Dans le cadre des contes en cuisine j’ai eu envie de réinterpréter à ma façon un conte dont le nom me fait déjà penser à la cuisine : La princesse au petit pois.

Par une nuit d’orage, une jeune fille frappe à la porte d’un château. quand on lui ouvre elle dit être une princesse et chercher refuge pour la nuit. Elle est si belle que le prince s’éprend immédiatement d’elle. Mais la reine se méfie, rien ne prouve qu’elle soit vraiment une princesse. Pour en avoir le cœur net, elle cache sous une épaisse couche de matelas un petit pois. Au matin, elle demande à la jeune fille. Celle-ci avoue avoir avoir très mal dormi à cause de quelque chose de dur qui lui meurtrissait le dos. Seule une vraie princesse a la peu si fragile et sensible pour sentir un petit pois à travers tant de couches de matelas. Rassuré sur le noble sang de la belle, le prince épouse la princesse, et tout est bien qui fini bien.

Je suis si douillette, qu’enfant on se moquait souvent de moi en m’appelant la princesse au petit pois. L’idées de réinterprété ce conte en cuisine s’est très naturellement imposait à moi.

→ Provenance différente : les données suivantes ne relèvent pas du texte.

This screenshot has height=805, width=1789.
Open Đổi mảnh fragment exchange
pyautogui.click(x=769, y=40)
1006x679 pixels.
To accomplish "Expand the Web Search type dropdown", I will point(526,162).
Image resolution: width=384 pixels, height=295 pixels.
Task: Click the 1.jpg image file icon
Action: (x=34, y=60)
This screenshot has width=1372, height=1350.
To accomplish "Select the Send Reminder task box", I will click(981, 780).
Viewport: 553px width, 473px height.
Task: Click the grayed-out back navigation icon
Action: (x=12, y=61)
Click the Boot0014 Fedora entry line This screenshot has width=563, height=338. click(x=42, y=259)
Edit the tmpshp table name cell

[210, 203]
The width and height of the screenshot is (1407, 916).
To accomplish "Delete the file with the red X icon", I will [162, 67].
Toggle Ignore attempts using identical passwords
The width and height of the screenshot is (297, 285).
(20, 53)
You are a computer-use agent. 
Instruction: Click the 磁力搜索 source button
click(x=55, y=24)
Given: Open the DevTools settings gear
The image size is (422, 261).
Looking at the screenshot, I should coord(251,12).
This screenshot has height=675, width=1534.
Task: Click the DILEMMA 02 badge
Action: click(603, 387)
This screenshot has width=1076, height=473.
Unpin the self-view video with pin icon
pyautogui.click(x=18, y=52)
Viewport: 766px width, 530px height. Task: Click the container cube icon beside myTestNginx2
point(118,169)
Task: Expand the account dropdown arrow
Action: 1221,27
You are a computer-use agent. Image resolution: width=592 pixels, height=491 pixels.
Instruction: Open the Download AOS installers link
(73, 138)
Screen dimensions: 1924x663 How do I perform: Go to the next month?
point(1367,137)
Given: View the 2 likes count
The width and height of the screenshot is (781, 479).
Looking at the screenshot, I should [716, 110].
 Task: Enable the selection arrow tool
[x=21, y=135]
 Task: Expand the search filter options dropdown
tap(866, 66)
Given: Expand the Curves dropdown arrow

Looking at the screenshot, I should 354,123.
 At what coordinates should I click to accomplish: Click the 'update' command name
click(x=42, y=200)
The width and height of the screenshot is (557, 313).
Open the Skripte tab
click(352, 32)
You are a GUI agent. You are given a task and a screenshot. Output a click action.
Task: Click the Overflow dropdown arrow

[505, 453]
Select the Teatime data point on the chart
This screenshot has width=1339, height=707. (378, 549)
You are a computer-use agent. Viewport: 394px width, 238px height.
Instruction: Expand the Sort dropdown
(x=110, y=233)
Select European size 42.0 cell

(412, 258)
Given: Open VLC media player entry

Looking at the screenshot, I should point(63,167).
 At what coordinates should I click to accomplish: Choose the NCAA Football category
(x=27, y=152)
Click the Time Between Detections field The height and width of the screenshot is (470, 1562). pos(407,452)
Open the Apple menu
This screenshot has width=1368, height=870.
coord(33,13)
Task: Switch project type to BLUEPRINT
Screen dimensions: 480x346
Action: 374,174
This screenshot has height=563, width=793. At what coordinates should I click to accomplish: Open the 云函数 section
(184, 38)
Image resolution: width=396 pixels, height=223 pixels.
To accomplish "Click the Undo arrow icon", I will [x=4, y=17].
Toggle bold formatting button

J’ai imaginé un « lit » fait d’une couche de petits pois, puis de deux purées de couleurs différentes pour les matelas. Un tartare de betteraves et un tranche de truite fumée en guise de princesse. Parce que si les princesses c’est pas forcement rose, ce n’est pas autrement qu’avec des couleurs guirly que j’imagine celle-ci.

le lit :

une couche de petits pois (que j’ai acheté en bocal et fait simplement chauffer avec une branche de romarin, puis égouttés), une couche de purée de pomme de terre préparée avec des pomme de terre cuite à la vapeur, un peu de lait, du beurre et beaucoup de muscade et une couche de purée de patate douce préparée avec la patate cuite à la vapeur du beurre et une pointe de muscade. Quelques tours de moulin à poivre et deux ou trois pincée de gomasio (sésame grillé et salé)

La princesse :

tartare de betterave : une belle betterave cuite coupée en très petits dés, assaisonnée avec une vinaigrette à base d’huile d’olive à l’ortie, vinaigre balsamique, sel, paprika et graines de sésame blanc.

Pour l’huile d’olive à l’ortie, j’ai mis deux cuillère à soupe d’ortie sèche dans une petite bouteille en verre, puis j’ai recouvert d’huile d’olive bio et laissé infuser un bon mois avant de l’utiliser. ça donne un petit gout délicat et très agréable à l’huile. Je l’utilise pour les salades. J’aurais voulu faire une vinaigrette avec du vinaigre de framboise mais je n’en avais plus.

une tranche de truite fumée avec quelques gouttes de citron.

  

Simple mais efficace. Tous les goût se marient très bien et c’est joli dans l’assiette. Les filles étaient ravie. Mimiko m’a même donné un 10/10 😀 Yomu-chan n’avait qu’un reproche, ça refroidi un peu trop vite.